Partes del ejercicio -
**a)** En el texto sobre las constituciones de Panamá, ¿de qué año es la segunda constituyente originaria y de qué fue consecuencia?
**b)** Por favor, retoma el texto sobre las constituciones de Panamá a partir de su última oración.

Texto fuente -
__________________________________________________
Los panameños tenemos pasta de constitucionalistas; nos sobran argumentos para proponer o debatir a favor o en contra. Hasta en medio de la Covid-19 es divertido escudriñar la Carta Magna.
En lenguaje común, una Constitución es ley de leyes, un documento jurídico del que deriva la estructura política, económica, social y administrativa del Estado. La constitución tiene jerarquía superior a las demás regulaciones públicas, como leyes, decretos, acuerdos, ordenanzas y cualquier otro acto expedido en uso o abuso de poder del gobernante de turno. Se denomina constitución originaria la que es impuesta en un territorio, país o Estado dominado y controlado por la fuerza irresistible de organismos civiles o militares. Panamá ha tenido dos constituciones originarias, la primera en 1903-1904, cuando se independiza de Colombia, epopeya dirigida y ejecutada por los próceres de la Junta de Gobierno, José Agustín Arango, Federico Boyd y Tomás Arias. La segunda constituyente originaria es de 1972, consecuencia del golpe ejecutado por el general Omar Torrijos. Las otras constituciones que datan de 1941 y 1946 no son originarias, sino el producto de pactos cívicos y políticos entre partidos y grupos tras el poder. La primera, bajo la presidencia de Arnulfo Arias, duró menos del año y la segunda, fue aprobada por una oportuna y progresista asamblea constituyente, a raíz del derrocamiento del sucesor de Arias, Ricardo de la Guardia.
__________________________________________________
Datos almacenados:
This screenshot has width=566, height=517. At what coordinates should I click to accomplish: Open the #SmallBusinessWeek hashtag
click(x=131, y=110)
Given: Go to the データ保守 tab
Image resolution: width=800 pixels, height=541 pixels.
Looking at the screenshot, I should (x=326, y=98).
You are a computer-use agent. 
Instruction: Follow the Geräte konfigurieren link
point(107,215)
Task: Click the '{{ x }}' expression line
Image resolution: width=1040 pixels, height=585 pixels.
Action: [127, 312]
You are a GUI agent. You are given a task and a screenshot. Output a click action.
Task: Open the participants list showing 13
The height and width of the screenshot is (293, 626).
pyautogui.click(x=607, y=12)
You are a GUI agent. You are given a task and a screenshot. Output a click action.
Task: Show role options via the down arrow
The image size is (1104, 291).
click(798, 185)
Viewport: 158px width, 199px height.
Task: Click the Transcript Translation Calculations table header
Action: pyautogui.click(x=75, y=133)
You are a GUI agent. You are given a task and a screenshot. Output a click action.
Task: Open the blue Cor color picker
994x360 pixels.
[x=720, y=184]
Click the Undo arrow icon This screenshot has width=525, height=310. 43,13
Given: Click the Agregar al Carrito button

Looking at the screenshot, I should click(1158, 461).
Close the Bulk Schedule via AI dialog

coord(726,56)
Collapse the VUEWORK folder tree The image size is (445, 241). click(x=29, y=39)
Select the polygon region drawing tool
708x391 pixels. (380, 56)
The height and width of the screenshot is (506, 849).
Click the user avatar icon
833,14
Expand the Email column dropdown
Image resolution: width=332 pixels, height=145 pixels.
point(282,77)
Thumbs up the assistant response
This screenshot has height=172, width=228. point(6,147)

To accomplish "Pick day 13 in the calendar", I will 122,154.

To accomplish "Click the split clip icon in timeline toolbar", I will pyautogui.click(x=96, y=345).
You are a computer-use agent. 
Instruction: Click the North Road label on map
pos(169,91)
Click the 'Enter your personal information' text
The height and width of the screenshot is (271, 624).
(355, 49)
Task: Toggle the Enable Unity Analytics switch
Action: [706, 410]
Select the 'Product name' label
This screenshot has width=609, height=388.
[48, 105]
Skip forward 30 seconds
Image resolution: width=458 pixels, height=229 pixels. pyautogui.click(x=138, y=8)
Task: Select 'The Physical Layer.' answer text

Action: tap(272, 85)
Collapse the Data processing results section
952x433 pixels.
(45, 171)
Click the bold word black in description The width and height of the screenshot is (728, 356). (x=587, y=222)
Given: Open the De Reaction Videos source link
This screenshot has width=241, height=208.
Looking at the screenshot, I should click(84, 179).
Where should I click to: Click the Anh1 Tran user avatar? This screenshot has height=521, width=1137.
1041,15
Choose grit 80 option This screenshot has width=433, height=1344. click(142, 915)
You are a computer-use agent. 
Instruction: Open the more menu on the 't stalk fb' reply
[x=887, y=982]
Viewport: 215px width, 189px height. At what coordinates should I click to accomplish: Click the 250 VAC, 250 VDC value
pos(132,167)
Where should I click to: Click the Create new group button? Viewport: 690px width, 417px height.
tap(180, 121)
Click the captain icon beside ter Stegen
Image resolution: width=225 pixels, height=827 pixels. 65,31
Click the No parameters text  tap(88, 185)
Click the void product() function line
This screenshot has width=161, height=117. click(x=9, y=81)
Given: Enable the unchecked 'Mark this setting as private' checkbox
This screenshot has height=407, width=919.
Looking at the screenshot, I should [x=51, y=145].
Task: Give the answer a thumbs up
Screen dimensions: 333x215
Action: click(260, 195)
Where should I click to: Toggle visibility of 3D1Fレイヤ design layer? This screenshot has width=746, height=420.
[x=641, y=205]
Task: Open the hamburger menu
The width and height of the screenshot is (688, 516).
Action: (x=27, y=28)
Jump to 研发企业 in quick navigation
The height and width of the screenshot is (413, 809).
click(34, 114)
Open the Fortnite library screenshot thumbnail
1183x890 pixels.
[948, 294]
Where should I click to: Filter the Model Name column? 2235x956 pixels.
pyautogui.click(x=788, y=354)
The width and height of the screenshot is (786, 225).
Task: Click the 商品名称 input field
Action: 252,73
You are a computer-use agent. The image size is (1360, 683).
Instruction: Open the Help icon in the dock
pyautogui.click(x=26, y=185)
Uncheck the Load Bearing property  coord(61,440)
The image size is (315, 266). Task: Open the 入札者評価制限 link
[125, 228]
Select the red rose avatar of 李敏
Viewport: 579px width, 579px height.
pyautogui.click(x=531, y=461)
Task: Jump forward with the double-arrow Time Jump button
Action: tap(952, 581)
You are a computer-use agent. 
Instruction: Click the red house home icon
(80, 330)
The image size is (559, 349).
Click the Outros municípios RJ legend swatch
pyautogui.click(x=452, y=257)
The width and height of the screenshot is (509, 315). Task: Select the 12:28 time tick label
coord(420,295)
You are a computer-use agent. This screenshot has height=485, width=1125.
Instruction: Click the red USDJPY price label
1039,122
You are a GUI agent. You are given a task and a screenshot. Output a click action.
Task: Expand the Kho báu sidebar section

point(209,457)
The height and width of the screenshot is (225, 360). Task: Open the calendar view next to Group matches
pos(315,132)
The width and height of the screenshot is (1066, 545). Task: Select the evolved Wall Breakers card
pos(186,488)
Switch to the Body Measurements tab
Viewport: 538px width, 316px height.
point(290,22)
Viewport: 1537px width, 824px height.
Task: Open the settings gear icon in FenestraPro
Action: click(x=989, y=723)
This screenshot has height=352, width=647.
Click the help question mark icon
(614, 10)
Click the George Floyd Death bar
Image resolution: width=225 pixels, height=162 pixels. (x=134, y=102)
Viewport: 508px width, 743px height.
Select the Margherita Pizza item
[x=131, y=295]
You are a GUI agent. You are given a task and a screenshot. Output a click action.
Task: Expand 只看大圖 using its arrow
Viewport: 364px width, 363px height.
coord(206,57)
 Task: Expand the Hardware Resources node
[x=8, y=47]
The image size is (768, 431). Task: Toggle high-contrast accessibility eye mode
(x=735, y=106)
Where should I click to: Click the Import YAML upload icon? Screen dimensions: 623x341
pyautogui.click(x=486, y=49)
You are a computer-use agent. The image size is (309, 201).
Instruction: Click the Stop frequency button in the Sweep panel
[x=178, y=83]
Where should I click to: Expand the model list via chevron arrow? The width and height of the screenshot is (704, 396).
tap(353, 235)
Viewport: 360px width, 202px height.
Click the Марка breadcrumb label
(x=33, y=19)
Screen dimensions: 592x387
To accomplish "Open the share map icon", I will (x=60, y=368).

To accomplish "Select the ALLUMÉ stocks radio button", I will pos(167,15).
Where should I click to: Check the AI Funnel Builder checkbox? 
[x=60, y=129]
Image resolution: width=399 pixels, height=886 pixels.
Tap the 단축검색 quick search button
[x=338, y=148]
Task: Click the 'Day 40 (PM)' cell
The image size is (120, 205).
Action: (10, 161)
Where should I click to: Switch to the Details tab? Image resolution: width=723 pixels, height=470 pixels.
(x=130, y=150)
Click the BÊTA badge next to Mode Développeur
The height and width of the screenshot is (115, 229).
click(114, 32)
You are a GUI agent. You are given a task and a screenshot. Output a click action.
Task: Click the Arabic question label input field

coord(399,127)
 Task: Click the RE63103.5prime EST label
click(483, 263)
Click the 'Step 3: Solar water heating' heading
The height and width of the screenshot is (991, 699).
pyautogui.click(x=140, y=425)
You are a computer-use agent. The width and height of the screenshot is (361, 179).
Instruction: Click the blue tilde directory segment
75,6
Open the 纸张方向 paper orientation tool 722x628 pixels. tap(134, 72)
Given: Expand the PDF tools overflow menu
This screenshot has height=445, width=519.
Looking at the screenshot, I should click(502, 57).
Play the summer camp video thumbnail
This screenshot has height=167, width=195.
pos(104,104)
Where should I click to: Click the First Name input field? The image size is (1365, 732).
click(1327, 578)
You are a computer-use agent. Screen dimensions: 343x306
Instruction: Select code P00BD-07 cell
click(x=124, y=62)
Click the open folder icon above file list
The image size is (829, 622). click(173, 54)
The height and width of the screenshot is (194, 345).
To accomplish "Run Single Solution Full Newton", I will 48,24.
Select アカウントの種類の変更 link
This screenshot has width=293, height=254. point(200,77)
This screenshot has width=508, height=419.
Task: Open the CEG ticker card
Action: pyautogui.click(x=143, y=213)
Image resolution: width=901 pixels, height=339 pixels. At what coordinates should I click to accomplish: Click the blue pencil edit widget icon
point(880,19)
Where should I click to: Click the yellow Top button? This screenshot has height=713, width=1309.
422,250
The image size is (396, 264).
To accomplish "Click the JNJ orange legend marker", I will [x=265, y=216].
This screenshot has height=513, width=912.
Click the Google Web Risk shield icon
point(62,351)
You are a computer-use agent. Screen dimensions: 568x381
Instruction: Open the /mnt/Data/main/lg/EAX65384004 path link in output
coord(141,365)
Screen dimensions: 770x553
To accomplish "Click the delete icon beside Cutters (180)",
__________________________________________________
Respuestas en orden -
**a)** Es de 1972 y fue consecuencia del golpe ejecutado por el general Omar Torrijos.

**b)**
En el tiempo presente, varios grupos se muestran dispuestos a luchar por cambios constitucionales: Panamá Decide, Firmo por Panamá, Justicia Social y otros que se lancen al ruedo haciendo malabares para enamorar a los panameños. Abogan por la constituyente paralela, enorme esfuerzo de grupos que se lanzan a la aventura de obtener apoyo conforme el artículo 314 de la Constitución. La constituyente paralela requiere la firma de unos 600 mil. Si algún grupo alcanza ese techo, el Tribunal Electoral autorizará la convocatoria para elegir a 60 constituyentes, que deben representar proporcionalmente a la población de todas las provincias y comarcas.
Es difícil concebir lo duro, ingrato y agotador de la misión que llevarán los organizadores de esos movimientos, buscando apoyo de personas incrédulas, apáticas o apolíticas, así como fallarán intentando convencer a vecinos acostumbrados al “que hay pa’ mí”. Para obtener esa avalancha de firmas, los futuros aspirantes a líderes del movimiento paralelo deben ser hombres y mujeres sin mancha, con historial de lucha cívica y patriótica, personas que inspiren respeto y confianza. Antes de firmar, queremos ver los rostros de esos 60 aspirantes a constituyente, porque esta vez no comeremos gato por liebre.